La dichiarazione sostitutiva regolata dalla legge 4 gennaio 1968 n. 15 può attenere, oltre che a stati e qualità personali, ai quali fa riferimento l'art. 2, anche a fatti, cioè a ogni situazione concreta ed obiettiva attinente a persone o a beni, di cui il dichiarante affermi di essere direttamente a conoscenza, poiché l'ambito di operatività previsto dall'art. 4 è più ampio di quello previsto dall'art. 2. Né ha alcun rilievo che il funzionario che riceve l'atto e vi appone l'autenticazione della sottoscrizione, non sia competente o espressamente delegato a tale funzione, o che i timbri posti in calce al documento non facciano alcun riferimento a tale delega potendosi escludere la falsità solo quando, essendo l'organo o l'ente nell'ambito del quale il funzionario stesso opera del tutto sfornito di competenza in tal senso, debba parlarsi di inesistenza dell'atto medesimo. (Nell'affermare il principio di cui in massima la Corte ha precisato che integra gli estremi dell'art. 483 c.p. la falsa dichiarazione sostitutiva di un atto di notorietà presentata al capo dell'ufficio tecnico del comune con la quale l'interessato attesta l'esistenza pluriventennale di un manufatto edilizio).

    Cass. pen., sez.
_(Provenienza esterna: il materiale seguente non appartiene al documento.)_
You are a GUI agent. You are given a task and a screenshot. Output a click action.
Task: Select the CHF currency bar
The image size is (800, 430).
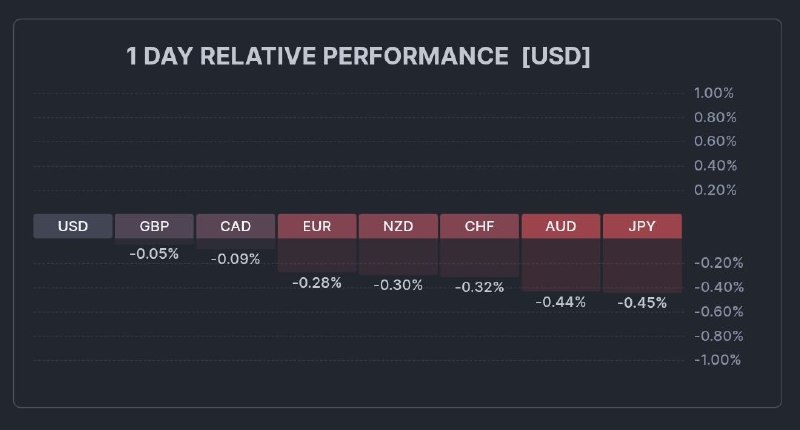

V, 20 dicembre 1996, n. 10877 (ud. 30 settembre 1996), Trevisan.


L'atto di riconoscimento di figlio naturale, meramente facoltativo, non è diretto ad attestare la verità della procreazione del figlio, ma a creare un titolo di stato prima inesistente; ne consegue che la falsità riguarda il fatto materiale della procreazione delle persone riconosciute e non già il loro stato.

    Cass. pen., sez. V, 23 gennaio 1970, n. 101, Barni.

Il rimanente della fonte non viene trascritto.